Link Posted: 10/27/2010 4:23:32 PM EDT
Originally Posted By damcv62:
The first one I remember was in a small town in TX. It was a small little shop, but my mom took me there to look around. We looked at a couple of rifles they had, this was before the ban, so there were a couple of AR's and AK's, and I remember wanting to get an AR because it was what our military used, and I didn't like the AK at all.

Well there were no AK's the first time I went 1974 but had I known what I know now I would have told the old man I wanted an M-16

Link Posted: 10/27/2010 4:23:36 PM EDT
I walked in, I was 18 or 19 and was looking to buy a shotgun.  Now I was a little shy so maybe I looked like a shoplifter and the guy behind the counter with a giant "Dirty Harry" gun on his side says to me...."Hey boy, it is easier to get in here than to get out."

I didn't go into another gun store until I was in the Army and about 22.  LOL
Link Posted: 10/27/2010 4:24:39 PM EDT
[Last Edit: 10/27/2010 4:25:17 PM EDT by speedfreak955]
Originally Posted By ligers_r_cool:
I walked in, I was 18 or 19 and was looking to buy a shotgun.  Now I was a little shy so maybe I looked like a shoplifter and the guy behind the counter with a giant "Dirty Harry" gun on his side says to me...."Hey boy, it is easier to get in here than to get out."

I didn't go into another gun store until I was in the Army and about 22.  LOL


Damn
ETA: Nice avatar
Link Posted: 10/27/2010 4:30:06 PM EDT
There were 2 that I could ride my bicycle to.  My Mom would have been mad if she knew I rode to the one that was further but I did not care.  I stood and looked at all the handguns behind glass and all the rifles and shotguns in the racks.  They treated me nice and I listened in on a few conversations.  It was a magical time.
Link Posted: 10/27/2010 4:51:30 PM EDT
For me, it wasn't until I was about 24, looking for a G23 since I heard about the awesome power of the 40 cal.  Pretty unimpressive and routine experience.

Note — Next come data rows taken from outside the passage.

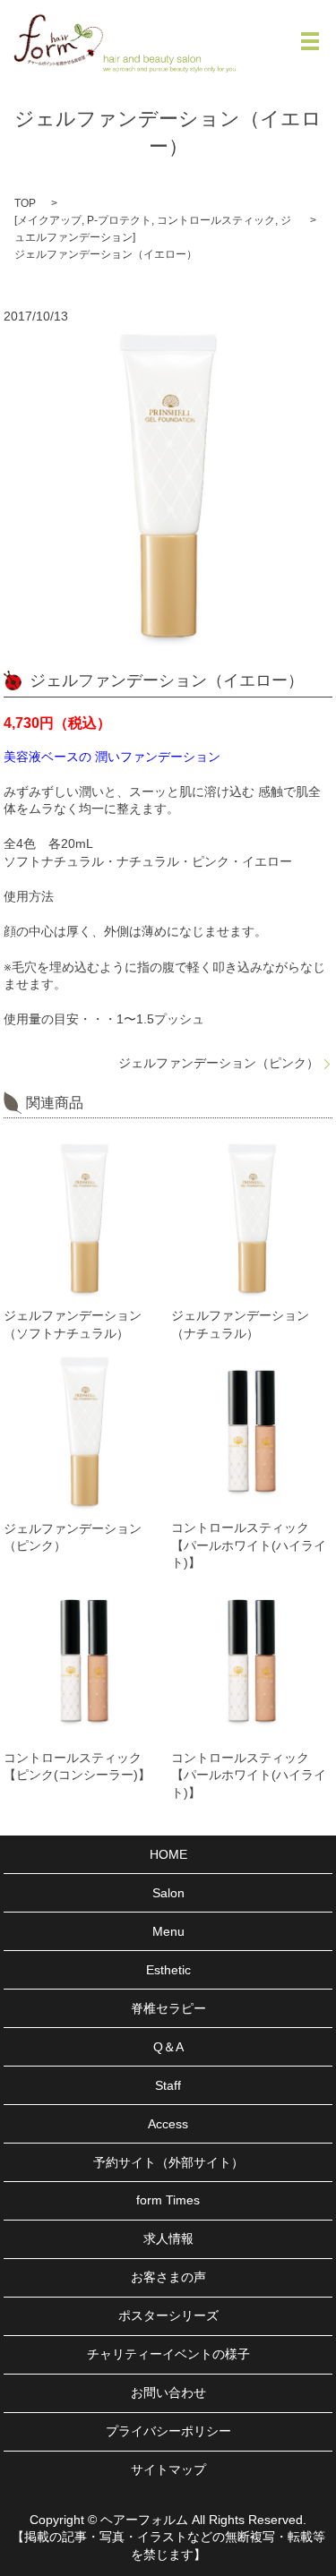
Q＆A (168, 2047)
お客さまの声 (168, 2277)
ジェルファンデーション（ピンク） (218, 1063)
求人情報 (168, 2238)
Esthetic (168, 1970)
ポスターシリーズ (168, 2315)
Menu (168, 1931)
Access (168, 2124)
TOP (25, 203)
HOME (168, 1854)
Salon (168, 1893)
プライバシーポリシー (168, 2431)
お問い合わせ (168, 2392)
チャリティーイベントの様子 (168, 2354)
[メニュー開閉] (310, 41)
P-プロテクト (119, 220)
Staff (168, 2085)
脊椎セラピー (168, 2008)
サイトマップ (168, 2469)
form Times (168, 2200)
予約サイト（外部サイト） (168, 2162)
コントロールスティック (216, 220)
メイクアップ (49, 220)
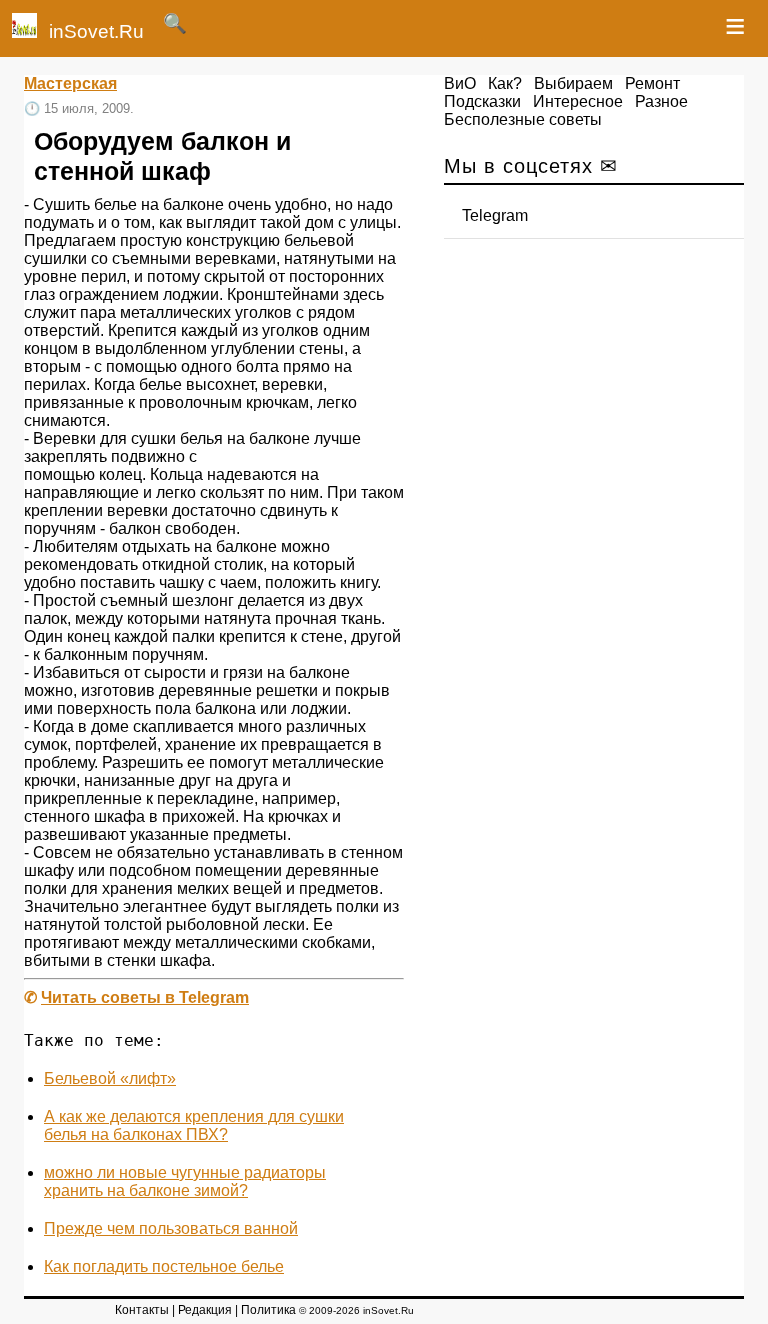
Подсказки (482, 101)
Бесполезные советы (523, 119)
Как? (505, 83)
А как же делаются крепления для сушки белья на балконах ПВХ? (194, 1125)
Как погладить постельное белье (164, 1266)
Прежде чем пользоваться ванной (171, 1228)
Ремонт (652, 83)
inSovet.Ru (96, 31)
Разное (661, 101)
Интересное (578, 101)
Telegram (495, 215)
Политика (268, 1310)
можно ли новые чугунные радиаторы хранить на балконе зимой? (185, 1181)
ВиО (460, 83)
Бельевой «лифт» (110, 1078)
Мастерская (70, 83)
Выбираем (573, 83)
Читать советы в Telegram (145, 997)
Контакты (142, 1310)
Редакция (205, 1310)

What I really remember is taking my daughter two years ago to a gun shop when I was on the hunt for a cz 452.  The gun shop in the next town over typically had all the new CZ's you could ever want and a rolling inventory of used.  Today, I still remember her asking if I liked the used Style model that had nice glass for a real deal and she kept telling me how nice it is.  She kept telling me that she wanted one just like it when she was an adult, which the to her she kept saying was 34 years old.  I remember having the discussion at the store and even until today of what to do if she ever found a gun (don't touch it and go tell mommy or daddy).  I made it mine and even today she asks if it's still my favorite gun.  All I can think is that is sure is.  It's not even the gun, it’s the experience.